An urn contains $b$ black balls and r red balls. One of the balls is drawn at random, but when it is put back in the urn, $c$ additional balls of the same color are put in with it. Now, suppose that we draw another ball. Show that the probability that the first ball was black, given that the second ball drawn was red, is$b/(b+r+c)$.

Short answer

Use the Bayes formula, depending on which color was drawn first

$\frac{b}{r+b+c}$.

Step-by-step solution

Given Information

Events:

$B_1$- first drawn ball is black.

$R_2$- second ball drawn is red.

Explanation

As there are $r$ red and $b$ black balls to begin with:

$P\left(B_1\right)=\frac{b}{b+r}\Rightarrow P\left(B_1^c\right)=\frac{r}{b+r}$

As $c$balls of the corresponding color are added the conditional distribution of balls is such that:

$P\left(R_2\mid B_1\right)=\frac{r}{r+b+c}$

$P\left(R_2\mid B_1^c\right)=\frac{r+c}{r+b+c}$

Explanation

$B_1$and $B_1^c$are mutually exclusive events whose union is the whole outcome space.

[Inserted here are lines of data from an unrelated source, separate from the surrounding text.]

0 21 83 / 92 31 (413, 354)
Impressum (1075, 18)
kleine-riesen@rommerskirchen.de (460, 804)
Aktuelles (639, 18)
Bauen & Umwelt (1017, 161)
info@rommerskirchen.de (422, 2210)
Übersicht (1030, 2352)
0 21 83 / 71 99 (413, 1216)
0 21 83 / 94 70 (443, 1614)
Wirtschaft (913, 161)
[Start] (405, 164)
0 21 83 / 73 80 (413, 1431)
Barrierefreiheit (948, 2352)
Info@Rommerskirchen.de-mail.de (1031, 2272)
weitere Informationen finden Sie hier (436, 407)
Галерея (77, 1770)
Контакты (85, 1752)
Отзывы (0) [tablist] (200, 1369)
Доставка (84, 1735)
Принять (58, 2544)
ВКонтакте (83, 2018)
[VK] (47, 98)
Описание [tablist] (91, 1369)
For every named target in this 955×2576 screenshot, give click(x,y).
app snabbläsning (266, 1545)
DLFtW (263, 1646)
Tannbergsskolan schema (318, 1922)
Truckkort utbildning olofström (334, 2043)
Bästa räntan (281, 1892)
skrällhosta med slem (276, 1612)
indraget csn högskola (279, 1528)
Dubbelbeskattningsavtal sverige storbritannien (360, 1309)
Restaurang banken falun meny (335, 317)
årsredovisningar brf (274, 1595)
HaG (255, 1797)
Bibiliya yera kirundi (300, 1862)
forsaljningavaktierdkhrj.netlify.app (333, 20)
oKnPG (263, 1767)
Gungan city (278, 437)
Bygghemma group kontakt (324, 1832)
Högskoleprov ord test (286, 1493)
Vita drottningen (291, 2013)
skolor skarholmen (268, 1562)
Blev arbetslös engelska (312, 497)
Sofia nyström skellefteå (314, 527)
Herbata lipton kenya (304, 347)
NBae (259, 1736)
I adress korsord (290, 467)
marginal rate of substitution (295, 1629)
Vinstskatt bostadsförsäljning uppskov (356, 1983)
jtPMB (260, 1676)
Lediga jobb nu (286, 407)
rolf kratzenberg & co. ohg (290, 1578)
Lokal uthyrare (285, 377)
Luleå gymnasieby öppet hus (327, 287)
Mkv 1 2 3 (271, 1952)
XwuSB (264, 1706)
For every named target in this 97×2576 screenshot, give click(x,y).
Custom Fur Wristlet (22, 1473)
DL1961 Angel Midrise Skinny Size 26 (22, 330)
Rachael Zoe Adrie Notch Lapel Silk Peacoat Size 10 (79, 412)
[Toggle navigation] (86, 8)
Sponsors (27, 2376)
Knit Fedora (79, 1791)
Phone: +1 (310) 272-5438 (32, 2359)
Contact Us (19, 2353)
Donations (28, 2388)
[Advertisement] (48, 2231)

That is when we can use the Bayes formula:

$P\left(B_1\mid R_2\right)=\frac{P\left(R_2\mid B_1\right)P\left(B_1\right)}{P\left(R_2\mid B_1\right)P\left(B_1\right)+P\left(R_2\mid B_1^c\right)P\left(B_1^c\right)}$.

All that is left is to substitute the known values:

$P\left(B_1\mid R_2\right)=\frac{\frac{r}{r+b+c}·\frac{b}{b+r}}{\frac{r}{r+b+c}·\frac{b}{b+r}+\frac{r+c}{r+b+c}·\frac{r}{b+r}}=\frac{b}{r+b+c}$.

Final Answer

Use the Bayes formula, depending on which color was drawn first

$\frac{b}{r+b+c}$.